Excerpt provided
==================================================
Just to lob a grenade into the mix you should try to get to a point where you stop using the agent except to automate simple stuff that you yourself can edit later if need be.

Also, you’ll be hearing this a lot out of me and I’m not super familiar with react JavaScript and html yet. The LLM, agent or AI is not there yet. At the very least we should be taking the approach where we manually are learning the ins and outs and ultimately stop relying on the agent or are able to use it for speed and you run through after each document it writes, have it stop after each one and manually change, inspect and push through each block of code to make sure the structure and design is correct. Speaking as someone who openly used LLMs to make step by step interactive guides for their computer science class Java labs and projects and got the grades back for it… it’s about 80% for a beginner coder when it comes to the more advanced topics it’s just not there yet… it hallucinates and you’ll spend more time and money.

You might want to spend the money on using the agent to do as I mentioned above as a sort of “pair programming” and use this as an opportunity to learn the languages. Also, look around for a tutors, bootcamps, or sites, in the languages you’re actively using. Share small blocks or snippets of your code.

If truly worried ask if they’d sign an NDA, get a boiler plate off the internet for your area and let that be at least something (I suggest you get a professional to write you one that you can plug details in and use for multiple projects) then use all of the sources you have to spend the next few years making it MVP ready.

We can deploy and play around all day long for the sake of education. Tbh this is a better, more interactive hands on approach to codecadamy or alongside it because you get to see a wider view of the whole chabang.

The agent will only be able to take you so far until they manage to improve its coding capabilities. Until then it’s proven and known that the LLM’s just can’t quite handle more complex and coding errors. It will lie to you all day long and say it does and spin you in circles.
==================================================
Exercise directions
Translate this sentence from the text on learning to code alongside an AI agent into Spanish: "Share small blocks or snippets of your code."

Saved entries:
==================================================
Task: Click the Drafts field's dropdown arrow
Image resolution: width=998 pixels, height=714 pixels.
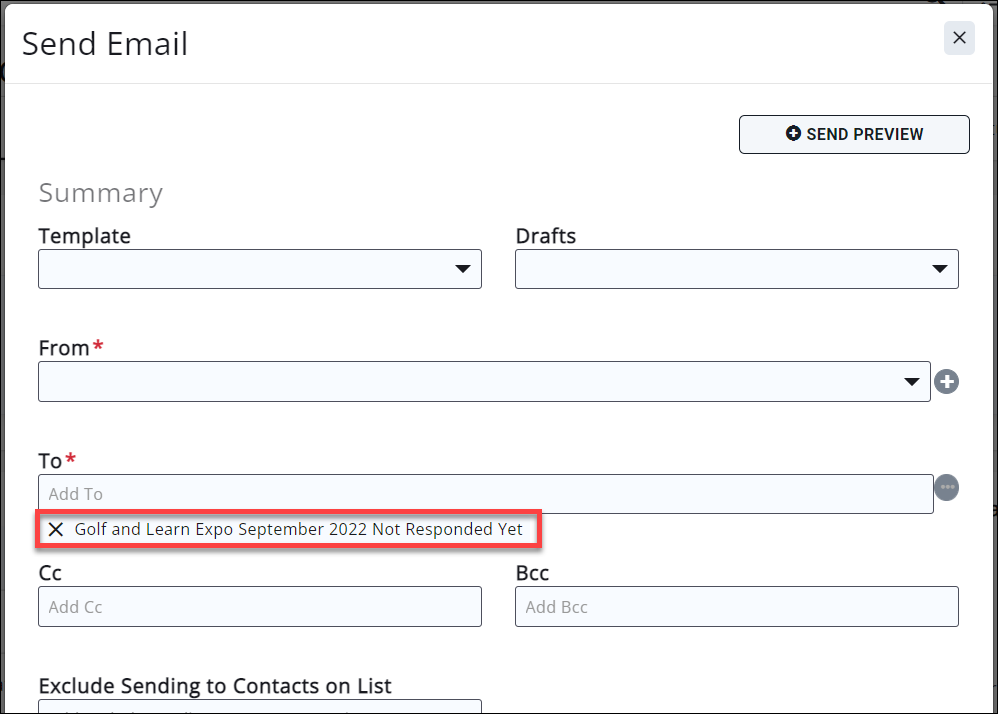Action: coord(939,269)
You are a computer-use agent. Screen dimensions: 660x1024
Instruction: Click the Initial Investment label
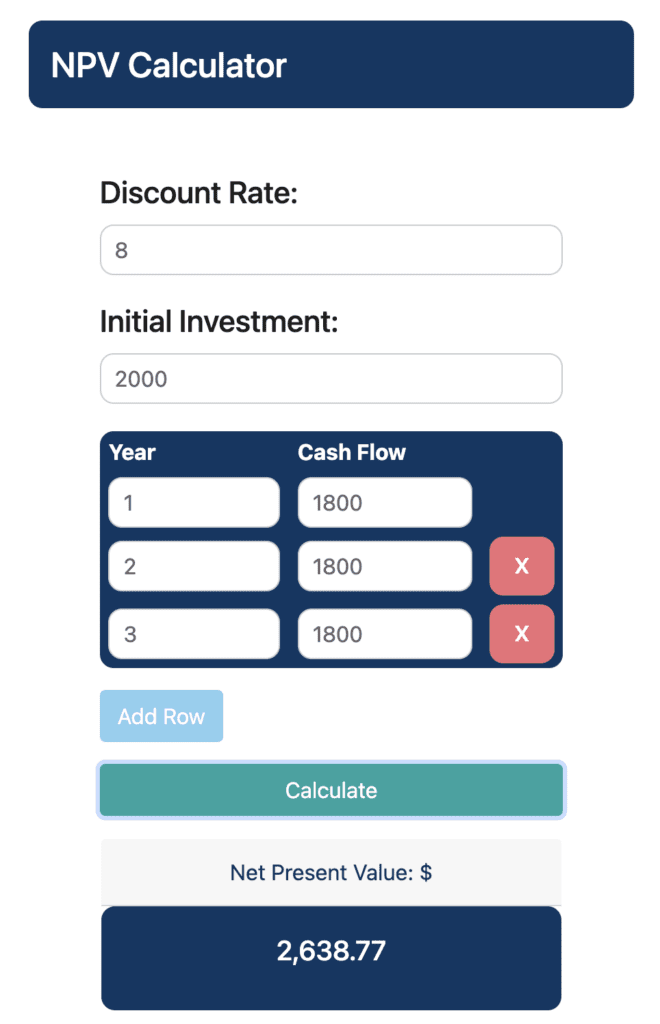pyautogui.click(x=219, y=322)
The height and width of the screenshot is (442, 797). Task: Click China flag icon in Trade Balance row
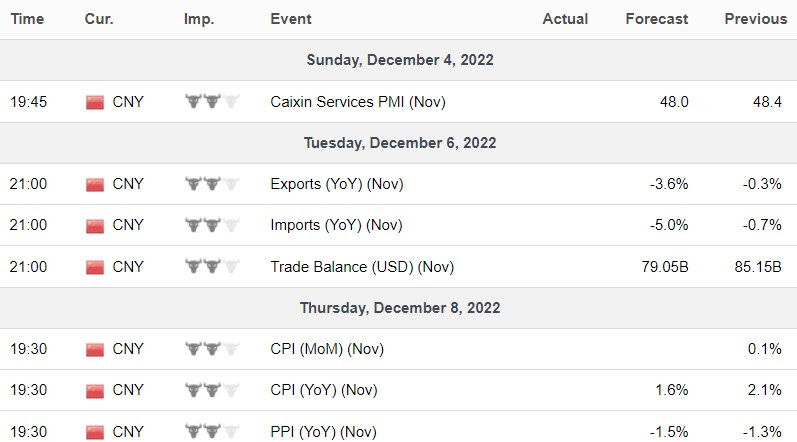[x=95, y=267]
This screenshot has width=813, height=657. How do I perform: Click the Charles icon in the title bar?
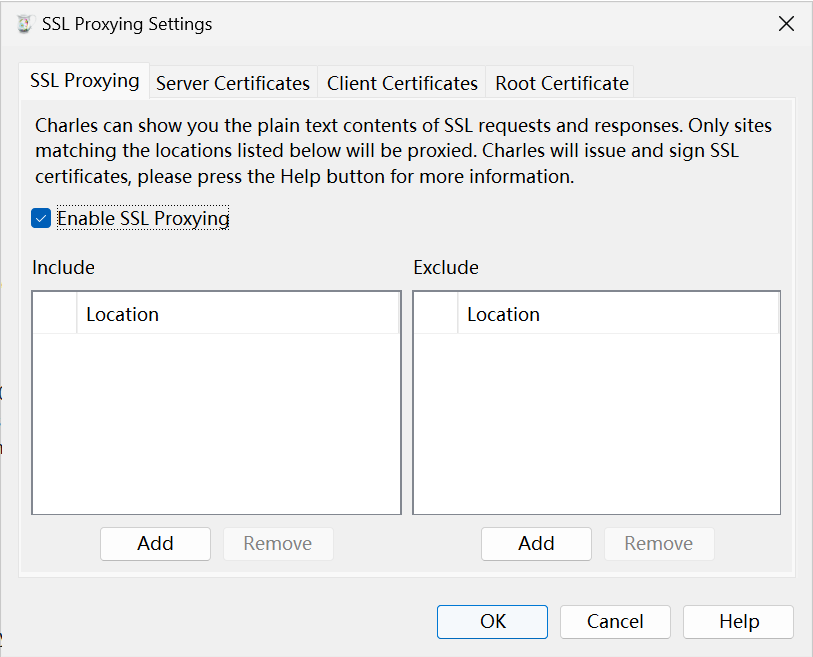[24, 24]
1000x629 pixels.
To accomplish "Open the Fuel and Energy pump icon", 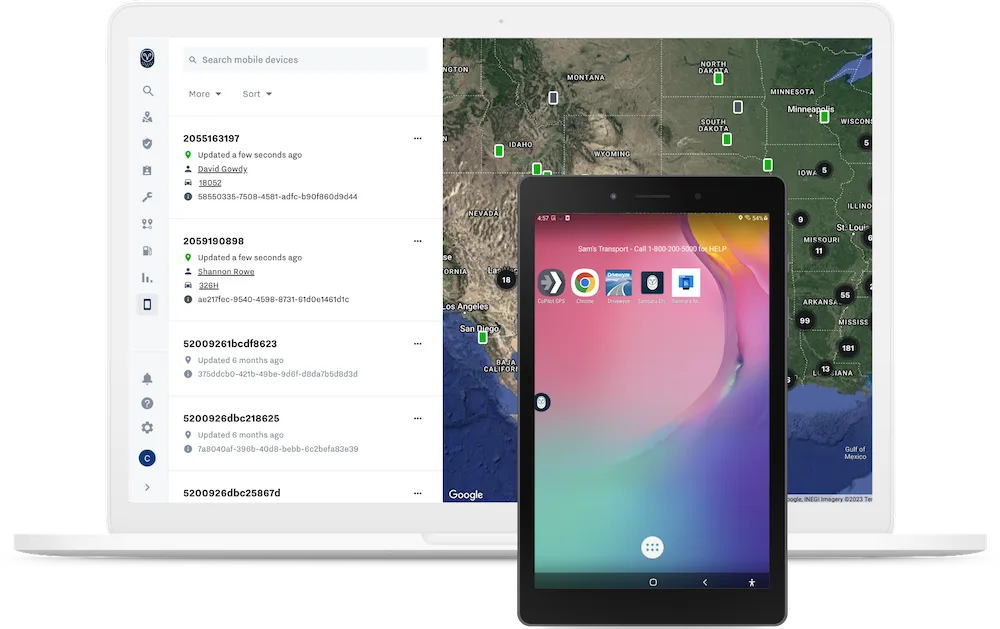I will (147, 250).
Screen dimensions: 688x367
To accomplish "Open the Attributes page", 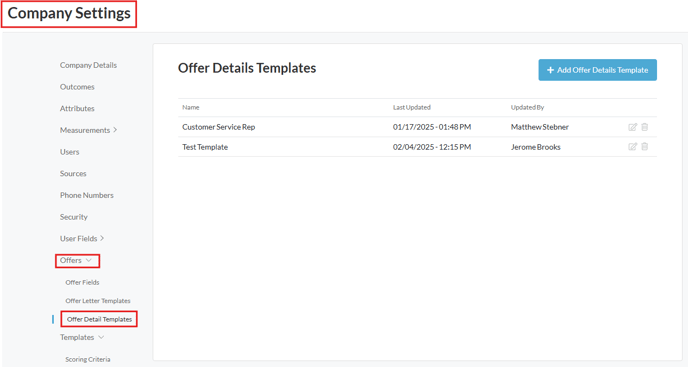I will (77, 108).
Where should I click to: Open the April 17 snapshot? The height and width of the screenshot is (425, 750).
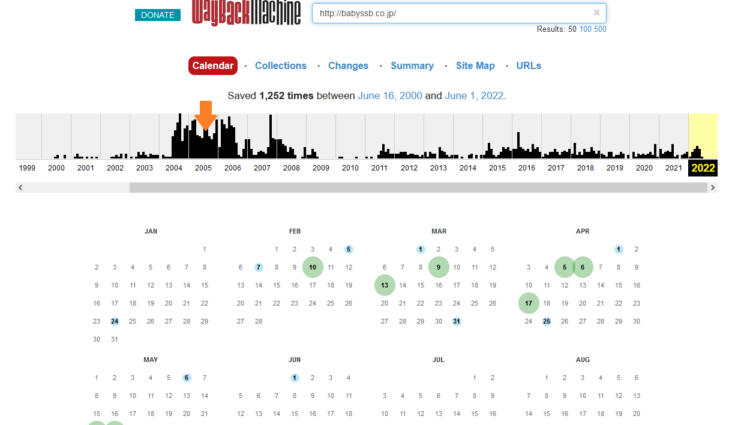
==================================================
Task output
Comparte pequeños bloques o fragmentos de tu código.